Location: Southwest Desert
4,164 posts, read 6,312,593 times
Reputation: 3564
My parents sent me to Catholic schools. My 5th grade teacher (a nun) could be a bully. And she favored the kids who "kissed-up" to her in class. (This was back in 1958 or so!)...I knew something was wrong. Eventually I described her behavior to my parents. My parents asked for a conference with my teacher and the principal to discuss the problems. The teacher had to "tone it down" after that. Of course she hated me but she had to be halfway nice to me and everyone to avoid getting in trouble again...Back then I felt comfortable talking to my parents about things. I knew they would listen and take my concerns seriously.
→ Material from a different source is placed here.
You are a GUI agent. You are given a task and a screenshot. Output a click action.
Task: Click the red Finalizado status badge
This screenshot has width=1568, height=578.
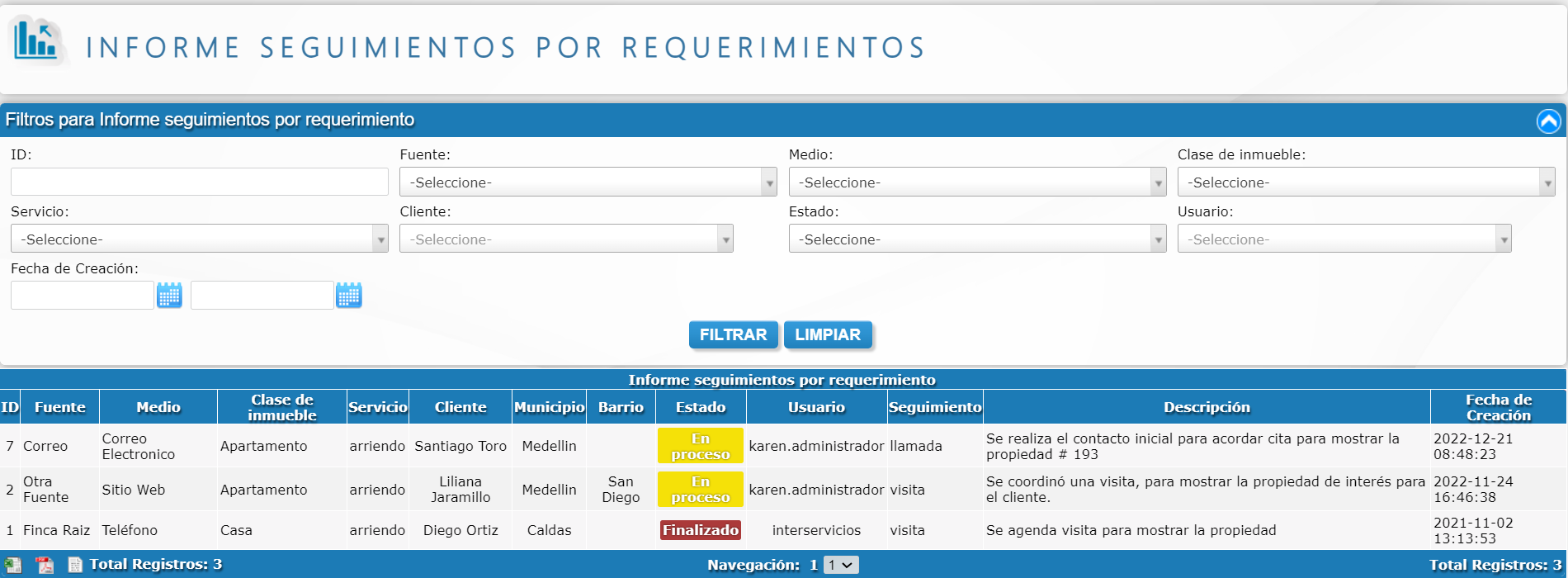700,530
If I ran into a problem with a friend they helped me figure out what was "wrong." My longtime childhood friend had become "hot and cold" and moody with me. She was "nasty" to everyone at times including her parents. My Mom explained that her parents had trouble saying "no" to her because they found out they couldn't have any more kids. (And they really wanted to have more kids.)...I was an only child too but my parents always said that they didn't want to spoil me and turn me into a brat or "monster." (If they could help it!)...I wasn't allowed to be a "drama queen" in my house. My parents expected me to show respect for them. But my friend could say anything she wanted to her parents and "get away with it." There were no "checks and balances."